Outside the camps, refugees scrape together money to rent space in garages or unfinished buildings. Child labour and prostitution are growing among refugees not legally allowed to work in Turkey. Ankara has been working on new measures to make it easier for refugees to work, but many have already turned to crime, like the smuggling that has helped jihadi militants to flow into Syria and which authorities are desperate to stop.
Turkey says the world is not doing enough to ease a crisis that has already cost it more than $4.5bn.
“How has the world helped us? They have provided us with $200m. Meanwhile Europe has only 130,000 refugees from Syria at the moment,” said Turkish President Recep Tayyip Erdogan in comments last week. “Why won’t European nations open up their borders to refugees?”
This week the EU said it was finalising €70m in further aid, but a nine-day interruption in World Food Programme assistance for Syrian refugees in the region highlighted the scarcity of available funds.

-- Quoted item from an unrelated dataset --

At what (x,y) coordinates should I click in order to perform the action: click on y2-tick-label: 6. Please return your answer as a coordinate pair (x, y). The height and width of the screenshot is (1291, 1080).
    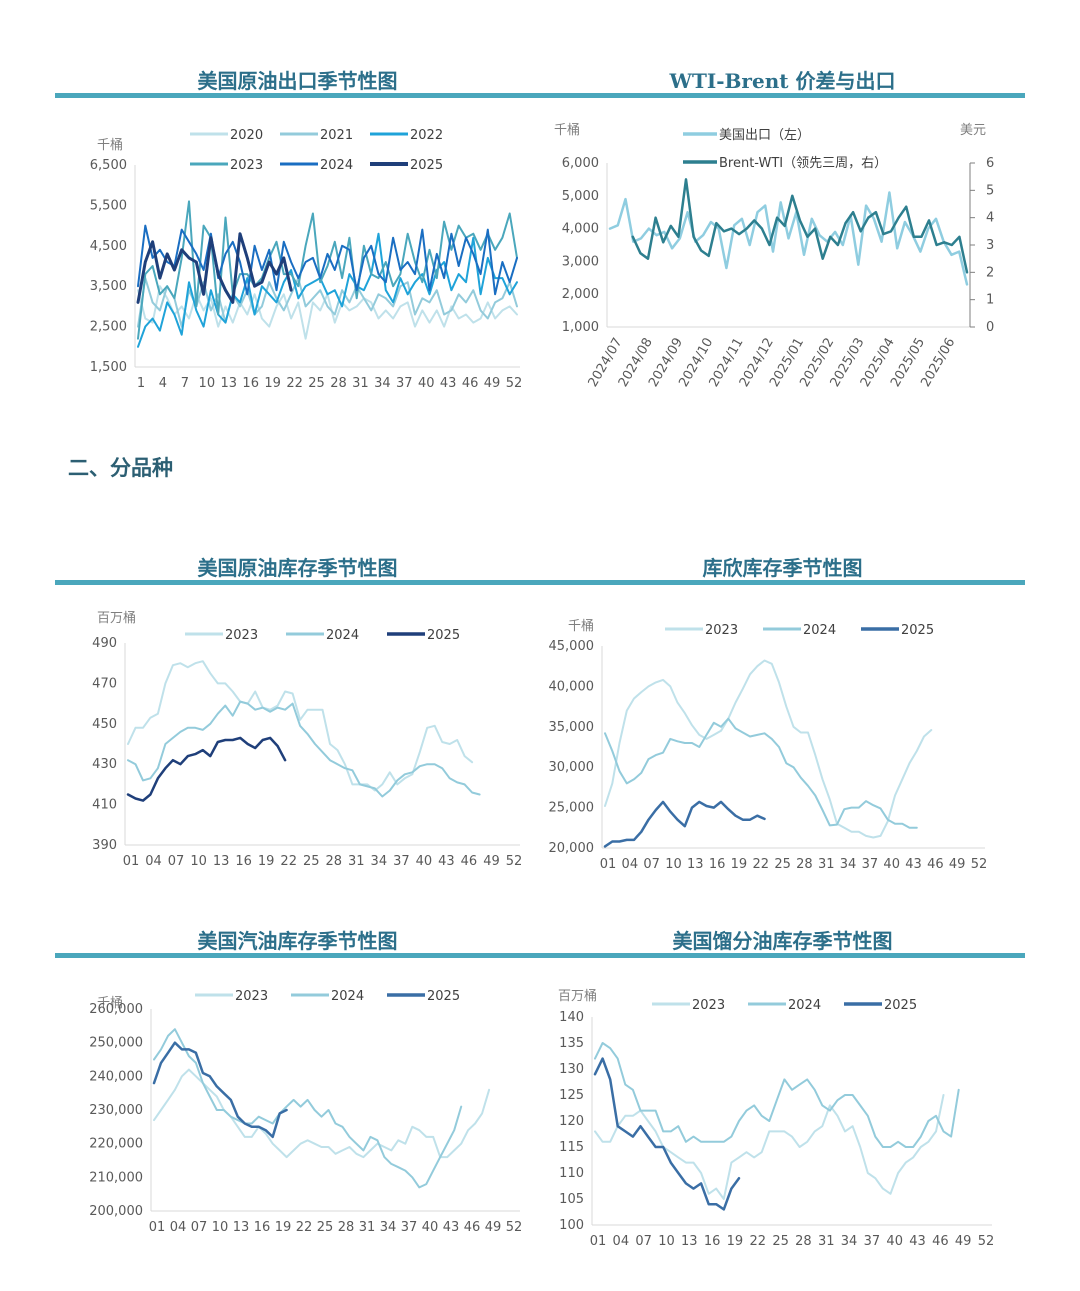
    Looking at the image, I should click on (990, 164).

Amnesty International, which recently accused Turkey’s security forces of abusing Syrians fleeing into the country, said the international community has “abandoned” refugees. But it also said Turkey had not done enough in requesting support.
Privately, aid workers say Ankara does not make it easy to provide aid, arguing that the assistance spending is insufficiently transparent and that it is difficult for foreign organisations to register and operate in Turkey.

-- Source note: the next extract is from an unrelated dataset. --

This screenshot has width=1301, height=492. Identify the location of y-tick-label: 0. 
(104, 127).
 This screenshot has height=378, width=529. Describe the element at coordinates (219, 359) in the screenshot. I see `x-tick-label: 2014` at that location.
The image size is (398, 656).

Turkish officials in border towns like Reyhanli, where the population has doubled with the arrival of Syrian refugees, say they are struggling to maintain services and ease tensions between refugees and locals.
Huseyin Sanverdi, the town mayor, says that like many border towns he is pleading for more money to deal with the refugees, but worries there is little left to give.
“As our president says — the Syrians are our guests . . . When Assad leaves, they can go back. We have almost 2m people in Turkey waiting for him to go,” he says.
When asked what Turkey would do if Mr Assad stayed, he interrupts abruptly: “Assad has to leave. If he doesn’t, we have a problem.”
Turkey, once confident that Mr Assad would be quickly overthrown, has been trying for months to keep Syrians in Syria by sending its Red Crescent to help in some 500 camps set up just across the border — areas locals call a de facto “safe zone” because they have usually been spared air raids.
Turkey still has to grapple with huge inflows every time a new military campaign erupts near its borders. In the past two months it took in another 200,000 fleeing an offensive by jihadi militants on the border town of Kobani. It is bracing for another huge influx should the Syrian government encircle the northern city of Aleppo.
In figures that outstrip other officials’ predictions, Mevlut Cavusoglu, the foreign minister, has even warned of 2m-3m more refugees if the city falls.
Meanwhile, relatively comfortable container camps like Nizip, which some Turkish officials call a “dream camp”, are turning into tiny asphalt villages — albeit ones with guard towers and metal detectors for those passing through their chain-linked fences.
Smells of Syrian cooking waft through the streets as women lay out red peppers on blankets to dry before winter sets in — just as they would in their villages, some of which are only miles away.
Cracking open her container door, Mona ushers in her children, nieces and nephews for dinner. Every month, more of her relatives flee the bombardment.
“Our container stays the same size,” she sighs. “But the number of people in it keeps growing.”